- _Exercise_
Copy the entries below word for word, starting at the line containing "Where should I click to: Click the diagonal" and ending at the line containing "Action: [x=620, y=377]", with both of those lines included.

#### Provided records

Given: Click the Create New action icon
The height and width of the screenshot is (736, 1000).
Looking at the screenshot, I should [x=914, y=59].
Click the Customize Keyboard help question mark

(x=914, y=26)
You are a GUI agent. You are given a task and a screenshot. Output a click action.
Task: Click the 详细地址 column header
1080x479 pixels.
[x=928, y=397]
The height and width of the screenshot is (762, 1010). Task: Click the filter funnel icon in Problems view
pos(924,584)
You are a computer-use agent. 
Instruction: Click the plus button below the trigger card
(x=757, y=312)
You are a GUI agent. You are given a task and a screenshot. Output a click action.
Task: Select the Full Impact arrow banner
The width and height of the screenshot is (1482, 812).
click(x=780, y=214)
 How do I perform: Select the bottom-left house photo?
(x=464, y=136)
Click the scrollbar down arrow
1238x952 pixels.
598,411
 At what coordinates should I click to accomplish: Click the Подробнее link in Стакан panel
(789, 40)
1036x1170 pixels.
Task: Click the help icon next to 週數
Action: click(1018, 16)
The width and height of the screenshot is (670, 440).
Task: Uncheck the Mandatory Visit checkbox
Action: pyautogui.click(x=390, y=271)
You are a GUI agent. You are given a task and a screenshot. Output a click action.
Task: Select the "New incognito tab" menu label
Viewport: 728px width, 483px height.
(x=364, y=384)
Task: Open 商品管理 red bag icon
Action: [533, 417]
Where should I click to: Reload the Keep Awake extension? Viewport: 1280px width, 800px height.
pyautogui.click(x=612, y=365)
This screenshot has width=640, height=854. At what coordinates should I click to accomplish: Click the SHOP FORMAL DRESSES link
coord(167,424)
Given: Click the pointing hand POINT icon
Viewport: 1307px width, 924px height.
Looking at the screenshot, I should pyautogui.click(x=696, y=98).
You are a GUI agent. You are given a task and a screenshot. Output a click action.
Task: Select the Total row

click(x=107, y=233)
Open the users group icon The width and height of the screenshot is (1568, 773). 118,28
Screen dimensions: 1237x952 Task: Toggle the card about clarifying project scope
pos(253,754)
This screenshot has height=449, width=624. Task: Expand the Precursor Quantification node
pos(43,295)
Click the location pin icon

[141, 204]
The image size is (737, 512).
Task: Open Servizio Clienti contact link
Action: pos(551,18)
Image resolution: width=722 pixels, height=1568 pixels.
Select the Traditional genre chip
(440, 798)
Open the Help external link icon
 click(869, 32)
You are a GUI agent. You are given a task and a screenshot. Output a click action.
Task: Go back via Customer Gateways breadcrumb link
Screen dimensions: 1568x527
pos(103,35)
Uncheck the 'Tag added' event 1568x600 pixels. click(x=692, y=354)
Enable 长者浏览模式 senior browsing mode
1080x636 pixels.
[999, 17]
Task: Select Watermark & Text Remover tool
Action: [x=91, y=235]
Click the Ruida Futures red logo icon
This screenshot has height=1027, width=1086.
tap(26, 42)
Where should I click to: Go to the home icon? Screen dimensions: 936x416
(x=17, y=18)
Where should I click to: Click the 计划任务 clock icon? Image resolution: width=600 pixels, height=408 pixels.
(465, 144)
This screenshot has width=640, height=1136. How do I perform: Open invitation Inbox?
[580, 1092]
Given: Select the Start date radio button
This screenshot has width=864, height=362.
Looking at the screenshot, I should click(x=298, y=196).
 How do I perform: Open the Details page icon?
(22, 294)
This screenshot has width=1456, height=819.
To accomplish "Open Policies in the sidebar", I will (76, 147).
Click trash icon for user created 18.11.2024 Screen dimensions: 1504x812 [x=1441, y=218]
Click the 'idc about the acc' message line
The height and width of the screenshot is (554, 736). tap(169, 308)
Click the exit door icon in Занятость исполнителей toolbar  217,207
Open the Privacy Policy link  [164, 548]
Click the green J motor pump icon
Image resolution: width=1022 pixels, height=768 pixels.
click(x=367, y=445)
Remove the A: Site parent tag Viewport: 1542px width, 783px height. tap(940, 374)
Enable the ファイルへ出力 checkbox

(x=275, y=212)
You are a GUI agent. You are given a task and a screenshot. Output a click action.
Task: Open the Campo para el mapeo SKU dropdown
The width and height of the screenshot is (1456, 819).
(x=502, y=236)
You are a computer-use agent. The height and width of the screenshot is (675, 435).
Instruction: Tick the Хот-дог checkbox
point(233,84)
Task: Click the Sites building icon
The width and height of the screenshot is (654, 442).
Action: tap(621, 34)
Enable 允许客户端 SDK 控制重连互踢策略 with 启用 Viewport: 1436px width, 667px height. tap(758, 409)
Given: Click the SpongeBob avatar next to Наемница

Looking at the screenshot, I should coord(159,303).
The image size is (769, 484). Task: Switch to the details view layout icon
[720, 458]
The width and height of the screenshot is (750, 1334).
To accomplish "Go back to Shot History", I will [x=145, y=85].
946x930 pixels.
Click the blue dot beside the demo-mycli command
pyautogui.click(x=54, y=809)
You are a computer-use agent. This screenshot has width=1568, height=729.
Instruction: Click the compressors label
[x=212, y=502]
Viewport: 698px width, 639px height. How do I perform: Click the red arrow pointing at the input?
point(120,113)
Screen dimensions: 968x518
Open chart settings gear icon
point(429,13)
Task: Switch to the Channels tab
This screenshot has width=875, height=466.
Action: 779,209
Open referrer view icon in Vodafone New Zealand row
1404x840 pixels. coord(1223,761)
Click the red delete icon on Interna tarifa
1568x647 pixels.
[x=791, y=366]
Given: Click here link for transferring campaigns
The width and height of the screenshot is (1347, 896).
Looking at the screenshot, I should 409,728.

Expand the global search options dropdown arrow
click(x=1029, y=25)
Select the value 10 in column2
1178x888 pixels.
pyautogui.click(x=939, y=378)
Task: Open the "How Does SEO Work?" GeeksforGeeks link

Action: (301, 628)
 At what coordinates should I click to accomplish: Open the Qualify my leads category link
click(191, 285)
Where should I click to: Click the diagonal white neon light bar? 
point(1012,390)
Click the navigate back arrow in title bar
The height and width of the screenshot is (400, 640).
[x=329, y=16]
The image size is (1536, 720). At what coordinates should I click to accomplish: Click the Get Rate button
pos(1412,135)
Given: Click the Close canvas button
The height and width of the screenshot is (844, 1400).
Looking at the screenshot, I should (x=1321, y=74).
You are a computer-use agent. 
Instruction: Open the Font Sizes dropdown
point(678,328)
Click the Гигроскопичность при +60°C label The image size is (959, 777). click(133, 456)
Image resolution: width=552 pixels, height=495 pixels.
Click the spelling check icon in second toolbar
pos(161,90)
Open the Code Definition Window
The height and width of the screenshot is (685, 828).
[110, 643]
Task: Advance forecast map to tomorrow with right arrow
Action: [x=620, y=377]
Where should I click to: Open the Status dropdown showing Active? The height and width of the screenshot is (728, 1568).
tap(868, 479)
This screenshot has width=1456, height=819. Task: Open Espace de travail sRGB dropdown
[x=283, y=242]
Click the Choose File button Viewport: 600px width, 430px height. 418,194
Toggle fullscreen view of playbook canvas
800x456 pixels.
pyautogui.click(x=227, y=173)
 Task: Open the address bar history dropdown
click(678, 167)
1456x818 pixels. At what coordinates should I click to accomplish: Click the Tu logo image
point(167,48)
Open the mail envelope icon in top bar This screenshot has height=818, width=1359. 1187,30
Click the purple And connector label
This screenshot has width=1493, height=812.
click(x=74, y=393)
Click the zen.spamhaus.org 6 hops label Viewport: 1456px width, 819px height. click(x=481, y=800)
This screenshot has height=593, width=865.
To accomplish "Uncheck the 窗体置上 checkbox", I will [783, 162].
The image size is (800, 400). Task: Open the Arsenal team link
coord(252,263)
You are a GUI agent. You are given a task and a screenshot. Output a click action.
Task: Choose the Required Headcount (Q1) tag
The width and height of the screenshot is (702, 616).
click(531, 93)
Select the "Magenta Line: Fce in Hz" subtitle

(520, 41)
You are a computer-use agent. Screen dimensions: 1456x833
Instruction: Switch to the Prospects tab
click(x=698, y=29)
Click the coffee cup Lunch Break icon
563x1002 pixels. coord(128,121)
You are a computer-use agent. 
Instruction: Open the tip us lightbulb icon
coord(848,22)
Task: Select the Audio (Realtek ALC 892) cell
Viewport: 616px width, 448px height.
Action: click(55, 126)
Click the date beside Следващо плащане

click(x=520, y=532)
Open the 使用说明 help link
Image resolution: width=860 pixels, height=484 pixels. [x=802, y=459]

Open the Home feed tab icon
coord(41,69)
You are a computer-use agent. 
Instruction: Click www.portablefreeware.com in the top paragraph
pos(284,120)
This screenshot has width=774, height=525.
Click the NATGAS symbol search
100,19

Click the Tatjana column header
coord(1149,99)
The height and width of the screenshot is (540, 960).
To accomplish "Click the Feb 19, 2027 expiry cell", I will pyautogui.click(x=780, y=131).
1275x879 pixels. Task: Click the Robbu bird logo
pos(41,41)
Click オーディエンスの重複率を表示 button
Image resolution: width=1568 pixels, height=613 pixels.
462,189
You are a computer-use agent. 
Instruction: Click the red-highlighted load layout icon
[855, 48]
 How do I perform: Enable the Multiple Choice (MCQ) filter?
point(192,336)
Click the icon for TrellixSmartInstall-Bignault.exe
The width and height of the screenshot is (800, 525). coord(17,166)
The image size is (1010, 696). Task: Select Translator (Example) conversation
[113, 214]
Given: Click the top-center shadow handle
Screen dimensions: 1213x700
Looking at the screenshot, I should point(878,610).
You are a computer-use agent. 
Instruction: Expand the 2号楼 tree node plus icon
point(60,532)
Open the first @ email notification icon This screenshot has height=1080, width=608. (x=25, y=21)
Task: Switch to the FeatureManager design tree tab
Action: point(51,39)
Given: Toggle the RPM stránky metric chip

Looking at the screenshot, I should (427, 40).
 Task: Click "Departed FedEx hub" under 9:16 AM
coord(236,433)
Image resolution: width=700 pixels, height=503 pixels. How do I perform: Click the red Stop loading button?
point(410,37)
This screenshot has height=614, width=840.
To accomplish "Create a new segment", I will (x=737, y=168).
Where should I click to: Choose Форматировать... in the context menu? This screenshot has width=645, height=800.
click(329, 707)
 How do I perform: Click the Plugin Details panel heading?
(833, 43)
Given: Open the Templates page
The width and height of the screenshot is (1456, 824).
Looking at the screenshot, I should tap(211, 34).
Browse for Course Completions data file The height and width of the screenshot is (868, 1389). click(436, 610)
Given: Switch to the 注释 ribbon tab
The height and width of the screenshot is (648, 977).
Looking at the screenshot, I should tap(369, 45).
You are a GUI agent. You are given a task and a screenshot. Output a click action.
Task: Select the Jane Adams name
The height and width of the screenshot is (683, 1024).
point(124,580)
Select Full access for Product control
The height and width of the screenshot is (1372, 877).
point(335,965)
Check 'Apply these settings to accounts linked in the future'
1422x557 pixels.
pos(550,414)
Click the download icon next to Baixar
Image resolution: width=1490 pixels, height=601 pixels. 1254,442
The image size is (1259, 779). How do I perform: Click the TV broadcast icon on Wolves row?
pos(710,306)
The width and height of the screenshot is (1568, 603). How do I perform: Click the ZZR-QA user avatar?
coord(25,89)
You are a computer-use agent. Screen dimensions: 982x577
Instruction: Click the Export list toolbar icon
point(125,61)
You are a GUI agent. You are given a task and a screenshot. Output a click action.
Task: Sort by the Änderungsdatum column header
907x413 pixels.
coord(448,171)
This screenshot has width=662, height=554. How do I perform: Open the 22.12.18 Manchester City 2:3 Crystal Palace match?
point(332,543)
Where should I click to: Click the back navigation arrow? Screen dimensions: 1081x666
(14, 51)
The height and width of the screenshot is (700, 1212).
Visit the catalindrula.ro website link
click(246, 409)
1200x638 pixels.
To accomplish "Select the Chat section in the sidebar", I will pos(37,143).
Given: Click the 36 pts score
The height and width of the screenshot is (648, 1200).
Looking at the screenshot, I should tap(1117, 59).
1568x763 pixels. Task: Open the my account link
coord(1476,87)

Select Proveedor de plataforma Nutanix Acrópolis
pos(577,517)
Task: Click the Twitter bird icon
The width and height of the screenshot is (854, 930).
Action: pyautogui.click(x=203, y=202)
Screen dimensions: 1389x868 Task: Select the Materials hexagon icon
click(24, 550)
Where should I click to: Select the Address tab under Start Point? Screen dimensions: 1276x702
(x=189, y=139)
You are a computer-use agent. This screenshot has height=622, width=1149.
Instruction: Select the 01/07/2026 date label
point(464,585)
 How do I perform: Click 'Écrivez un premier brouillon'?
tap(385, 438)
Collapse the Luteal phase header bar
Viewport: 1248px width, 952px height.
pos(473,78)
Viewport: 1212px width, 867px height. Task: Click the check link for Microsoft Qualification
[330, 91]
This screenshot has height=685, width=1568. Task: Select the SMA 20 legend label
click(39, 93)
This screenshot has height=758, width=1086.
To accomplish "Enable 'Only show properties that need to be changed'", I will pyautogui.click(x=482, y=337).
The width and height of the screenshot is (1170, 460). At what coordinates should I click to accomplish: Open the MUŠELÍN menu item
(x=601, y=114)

########

- _Response_
Where should I click to: Click the diagonal white neon light bar? 
point(1012,390)
Click the navigate back arrow in title bar
The height and width of the screenshot is (400, 640).
[x=329, y=16]
The image size is (1536, 720). At what coordinates should I click to accomplish: Click the Get Rate button
pos(1412,135)
Given: Click the Close canvas button
The height and width of the screenshot is (844, 1400).
Looking at the screenshot, I should (x=1321, y=74).
You are a computer-use agent. 
Instruction: Open the Font Sizes dropdown
point(678,328)
Click the Гигроскопичность при +60°C label The image size is (959, 777). click(133, 456)
Image resolution: width=552 pixels, height=495 pixels.
Click the spelling check icon in second toolbar
pos(161,90)
Open the Code Definition Window
The height and width of the screenshot is (685, 828).
[110, 643]
Task: Advance forecast map to tomorrow with right arrow
Action: [x=620, y=377]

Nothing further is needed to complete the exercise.